Tasks and exercises:
a) In the grant review summary, reproduce everything from "The reviewers acknowledged" down to "stem cell biology.", substituting "original" for "innovative".
b) Answer these questions about the grant review summary:
(i) What technology are others already applying to stem cell biology?
(ii) What will the applicants arrive at?
(iii) What did the applicants fail to consider about the hPSC lines to be analyzed?
c) Continue the reviewers' summary of the hPSC genomic stability proposal from its last sentence.

Page excerpt:
----------
The reviewers acknowledged that this application addresses the need in the regenerative medicine field to assess the genomic integrity of human cells used for therapies. They, however, did not find the proposed approach particularly innovative, since others are already applying high throughput sequencing technology to stem cell biology.
Based on the preliminary data, reviewers were confident that the applicants would be able to carry out the proposed experiments, which mostly involve next-generation sequencing. While reviewers supported the rationale for determining whether hPSC have acquired a detrimental genomic sequence variation load, they were strongly concerned that this proposal lacked a clear vision as to how the collected information will be utilized to come to a clear conclusion. The applicants will arrive at a stability score, but did not explain how they will determine what amount or type of sequence variation will be considered detrimental. Experiments that address how a certain stability score correlates with the cells’ phenotype or safety profile are critical to validate the meaning of the score, but were not proposed. Reviewers expressed the opinion that measuring genetic drift over a large number of population doublings is not of great significance by itself, and felt that the proposal would have benefited from an elaboration on the final paragraph in which the applicants briefly mention additional benefits that might arise from this research. With regard to the details of the proposed experimental approach, reviewers cautioned that the applicants did not consider how long the hPSC lines to be analyzed have been in culture at the start of the experiments, which could influence the practical significance of the stability score.
----------
Provided data:
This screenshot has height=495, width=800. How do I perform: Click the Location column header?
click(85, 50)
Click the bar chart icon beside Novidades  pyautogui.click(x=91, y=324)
----------
Results for each task:
a)
The reviewers acknowledged that this application addresses the need in the regenerative medicine field to assess the genomic integrity of human cells used for therapies. They, however, did not find the proposed approach particularly original, since others are already applying high throughput sequencing technology to stem cell biology.

b)
(i) High throughput sequencing technology.
(ii) A stability score.
(iii) How long the lines have been in culture at the start of the experiments.

c)
The PI and research team were judged to be well qualified to execute this proposal. The applicant is a young PI and has strong expertise in the sequence analysis aspect of the proposal. A Partner-PI, with whom the PI has successfully worked together in the past, is included in this proposal, but reviewers felt the proposed collaboration required more justification, since both labs will perform similar experiments. Although two stem cell experts have been recruited to the team, reviewers were not convinced their level of commitment was sufficient to support that aspect of this application.
In summary, the applicants propose to use high-throughput DNA sequencing to assess the genomic integrity of stem cell cultures and develop quality control standard operating procedures to enable reliable wide spread applicability of their approach. However, reviewers were unconvinced the proposed work will be able to arrive at a meaningful metric that defines a cell population’s suitability for transplantation into humans, as it is focused on sequencing technology without a compelling plan to relate the sequence information to the biology of stem cells.